> **Exercise task**: Print the entire listing below verbatim, line for line, leaving out the pictures.

> **Extracted entries**:
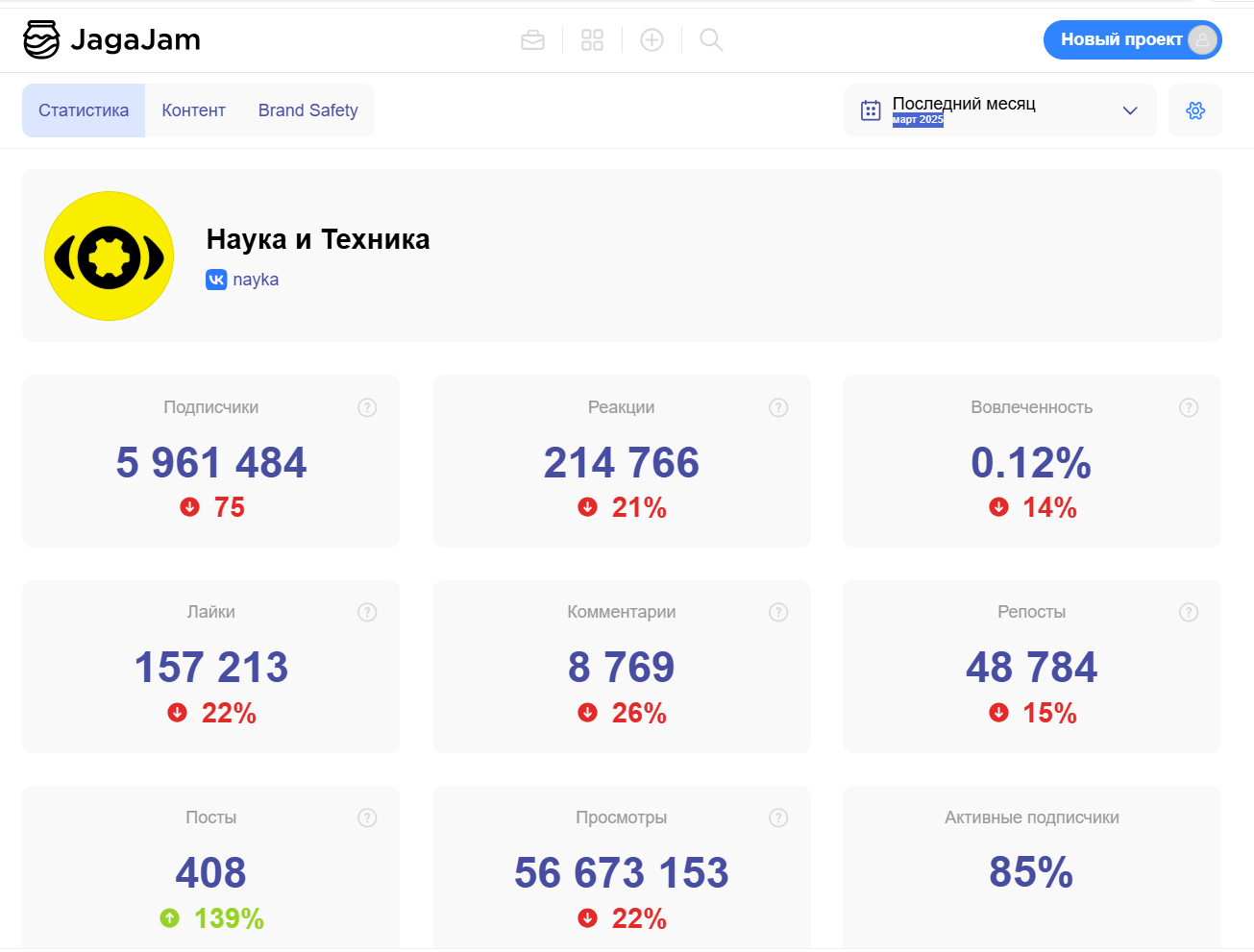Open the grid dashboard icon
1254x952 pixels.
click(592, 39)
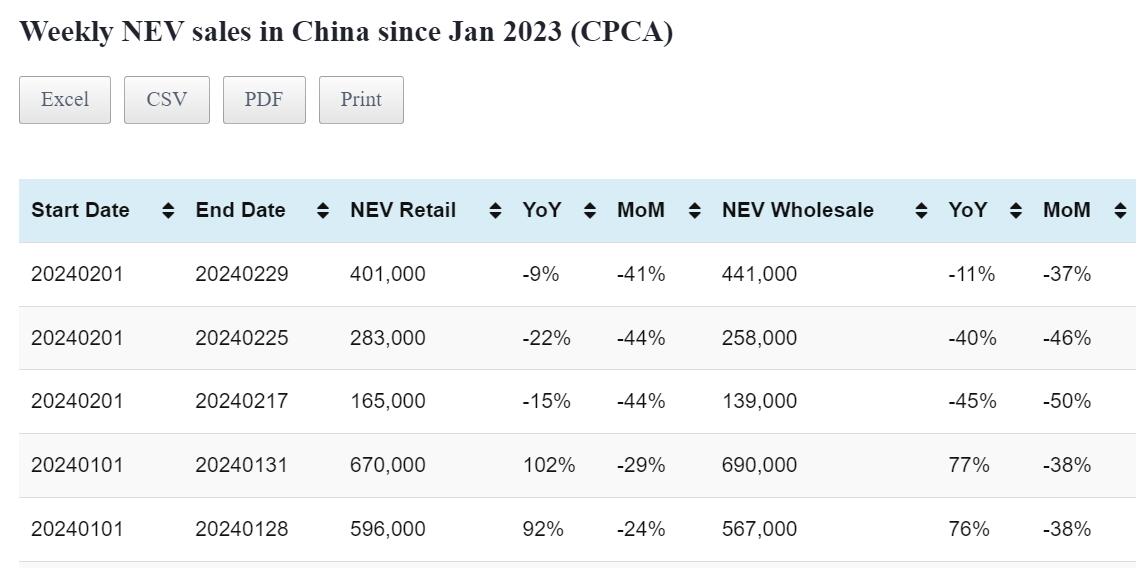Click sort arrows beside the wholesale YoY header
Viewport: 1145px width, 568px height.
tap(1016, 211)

> **Expected answer**:
Open the grid dashboard icon
1254x952 pixels.
click(592, 39)
Click sort arrows beside the wholesale YoY header
Viewport: 1145px width, 568px height.
tap(1016, 211)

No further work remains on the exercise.